Jean Arp participated in Dada [more] activities in Zurich in the teens; during the mid-twenties he allied himself to a certain extent with Surrealism [more], which had assimilated many of the tendencies of Dada. Although Arp resisted the program of the Surrealists, he shared their faith in unfettered creativity, their celebration of spontaneity, and their antirational stance.
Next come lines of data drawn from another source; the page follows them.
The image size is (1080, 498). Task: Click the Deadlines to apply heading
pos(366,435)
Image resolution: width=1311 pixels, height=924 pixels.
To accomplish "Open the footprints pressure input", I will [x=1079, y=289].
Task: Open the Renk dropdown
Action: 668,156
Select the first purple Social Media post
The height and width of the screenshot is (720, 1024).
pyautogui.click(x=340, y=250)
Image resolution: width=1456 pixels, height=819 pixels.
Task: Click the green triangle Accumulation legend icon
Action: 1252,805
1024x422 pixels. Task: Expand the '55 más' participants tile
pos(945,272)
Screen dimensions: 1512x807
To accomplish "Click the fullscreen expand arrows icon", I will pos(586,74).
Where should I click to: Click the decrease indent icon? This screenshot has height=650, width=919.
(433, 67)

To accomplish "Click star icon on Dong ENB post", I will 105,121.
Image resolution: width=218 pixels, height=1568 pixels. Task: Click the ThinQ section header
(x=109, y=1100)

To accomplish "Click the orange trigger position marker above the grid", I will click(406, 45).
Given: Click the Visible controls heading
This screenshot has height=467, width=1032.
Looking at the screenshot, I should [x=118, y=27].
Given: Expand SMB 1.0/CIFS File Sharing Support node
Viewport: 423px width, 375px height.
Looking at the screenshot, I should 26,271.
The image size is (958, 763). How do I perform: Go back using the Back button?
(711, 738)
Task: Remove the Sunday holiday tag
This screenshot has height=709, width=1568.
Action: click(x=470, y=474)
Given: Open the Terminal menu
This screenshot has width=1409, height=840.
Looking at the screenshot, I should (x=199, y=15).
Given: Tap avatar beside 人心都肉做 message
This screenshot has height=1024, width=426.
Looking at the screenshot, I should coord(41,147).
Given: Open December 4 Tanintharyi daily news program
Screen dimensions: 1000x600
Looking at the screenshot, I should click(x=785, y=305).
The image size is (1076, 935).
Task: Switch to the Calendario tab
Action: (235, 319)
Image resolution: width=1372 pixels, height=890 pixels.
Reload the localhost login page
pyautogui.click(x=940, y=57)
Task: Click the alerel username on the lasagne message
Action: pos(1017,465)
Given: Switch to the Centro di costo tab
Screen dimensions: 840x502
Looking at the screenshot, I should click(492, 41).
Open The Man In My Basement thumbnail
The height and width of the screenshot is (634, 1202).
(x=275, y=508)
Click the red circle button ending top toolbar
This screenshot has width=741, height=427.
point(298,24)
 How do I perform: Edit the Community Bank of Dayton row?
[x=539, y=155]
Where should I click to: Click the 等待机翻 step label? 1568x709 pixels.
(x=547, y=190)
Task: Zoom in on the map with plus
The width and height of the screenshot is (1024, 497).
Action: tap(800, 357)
He executed his first monochrome wood reliefs in 1914, adding the element of color two years later. Comprised of discrete wood forms mounted individually on wood supports, these reliefs are assembled like collages rather than carved. Arp continued to make reliefs throughout his life. By combining aspects of painting, collage, and sculpture, the reliefs of the teens and twenties served in some sense as a bridge to his sculpture in the round. Arp regarded his simplified forms as emblems of natural growth processes. As he wrote: “I looked for new constellations of form such as nature never stops producing. I tried to make forms grow. I put my trust in the example of seeds, stars, clouds, plants, animals, men, and finally in my innermost being.”1 According to Arp, his works carried their own momentum and arrived at organic solutions subject as much to the laws of chance as to his conscious manipulations. He commented on the “ridiculous” analogies of forms that resulted from this process; his descriptive titles, such as that of the present work or Shirt Front and Fork or Dress with Eye and Navel, were often correspondingly whimsical.

Lucy Flint

1. J. Arp, “Looking,” in Arp, exh. cat., New York, 1958, p. 12.